Fact is that Volvo and Geely have shut up the naysayers: in the nearly seven years Geely’s been in charge, a studied and benevolent guidance (not to mention $11 billion in product-development funding announced in 2012) has delivered a Volvo that’s somehow managed to evolve its brand back to a relevancy few thought it could ever recover.

Geely and Volvo well know the auto business maxim that “product is king” and after a transition period that left showrooms thin with transition product, the new-generation Volvo is emerging. First (and perfectly timed for a crossover-crazy U.S and Europe) was the XC90 fullsize crossover (http://articles.sae.org/13390/) built on the company’s new, widely-adaptable Scalable Product Architecture (SPA) platform.

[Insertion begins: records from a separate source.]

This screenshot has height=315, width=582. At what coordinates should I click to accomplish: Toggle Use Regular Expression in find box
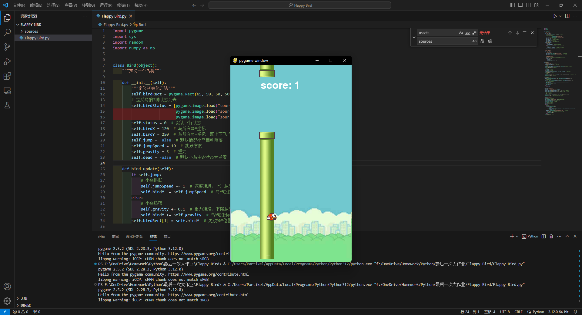(x=474, y=33)
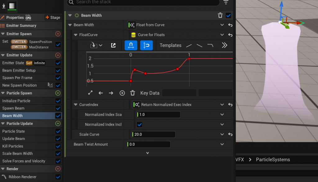318x182 pixels.
Task: Delete selected key with curve trash icon
Action: coord(133,93)
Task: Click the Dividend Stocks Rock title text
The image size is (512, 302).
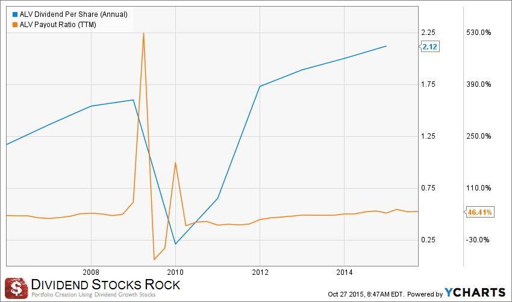Action: point(105,284)

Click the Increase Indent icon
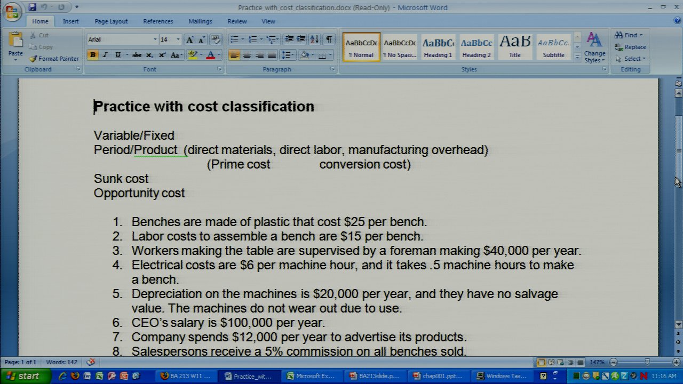pos(301,39)

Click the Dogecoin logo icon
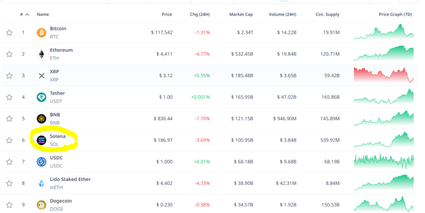(x=41, y=205)
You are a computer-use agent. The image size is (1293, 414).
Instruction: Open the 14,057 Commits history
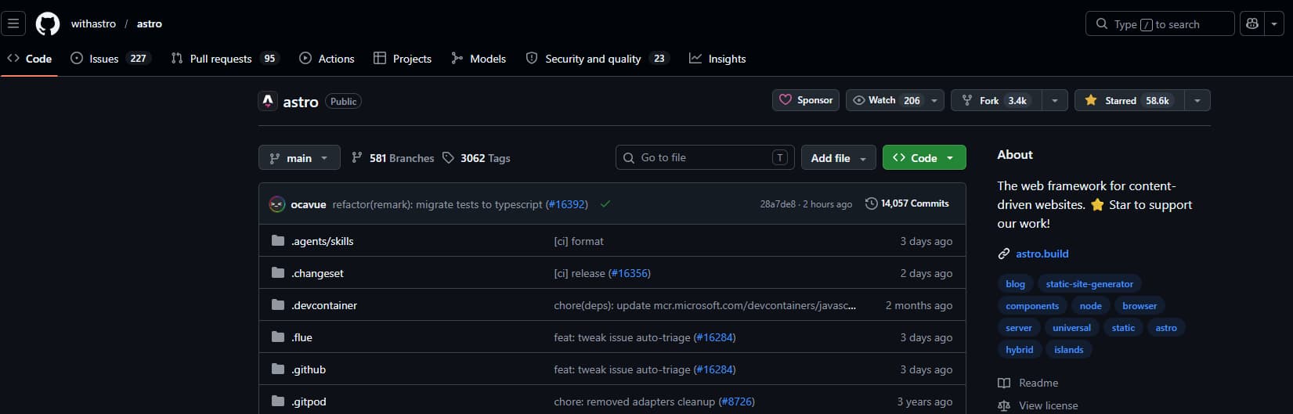point(907,203)
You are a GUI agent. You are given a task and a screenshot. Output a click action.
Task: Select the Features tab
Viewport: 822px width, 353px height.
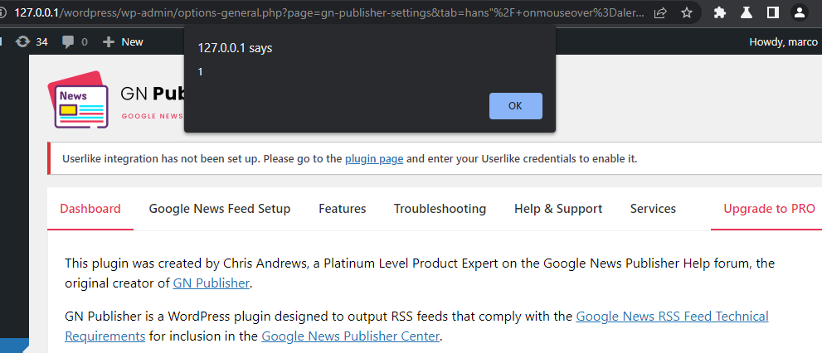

Now the S90 sedan—also based on SPA—is ready and the dwindling interest in sedans in every market segment will only add pressure on Volvo’s latest attempt to tackle the German luxury-brand triad to which every luxo-sedan is compared.

"Not a sport sedan"

Volvo wisely is trying to play off its reinvented brand—a niche image to which the “former” Volvo could never fully accept—saying matter-of-factly at a recent media launch that the 2017 S90 “is not a sport sedan.” With that off the table, the S90 can go about being what it is: a roomy, comfortable and safety-focused luxury car that’s more about safety and minimizing environmental impact than carving backroads.

Beyond the apparently wide size flexibility that its SPA architecture imparts, the S90’s Drive-E engines perhaps are its most fundamentally impactful engineering. For the U.S., the gasoline 4-cylinder 2.0-L Drive-E engine comes in two configurations: a turbocharged variant for front-drive S90 T5 models that develops 250 hp and 258 lbft (350 Nm). The all-wheel-drive S90 T6 is fitted with a turbocharged and supercharged version of the same 2.0-L that cranks up output to 316 hp and 395 lbft (536 Nm). Next year, Volvo will offer the wonderfully complex plug-in hybrid variant of this setup for the S90.

At 195.4 in., the S90 is marginally longer in overall length than the BMW 5-Series and Mercedes-Benz E-Class and is almost exactly the same length as Cadillac’s CTS, but the Volvo weighs at least a couple hundred pounds more than any of the three, so the energy with which the T6 engine propels the S90 is practically a dynamic revelation. This and the Drive-E engine’s smoothness and isolation from the passenger compartment means any concern about cylinder count and refinement effectively is not a concern. The supercharged/turbocharged 4-cylinder is, as claimed, all but free of perceived turbocharger lag and the AWD system ensures that no uncouth torque steer reveals to the driver that there’s a hard-working 4-cylinder up front.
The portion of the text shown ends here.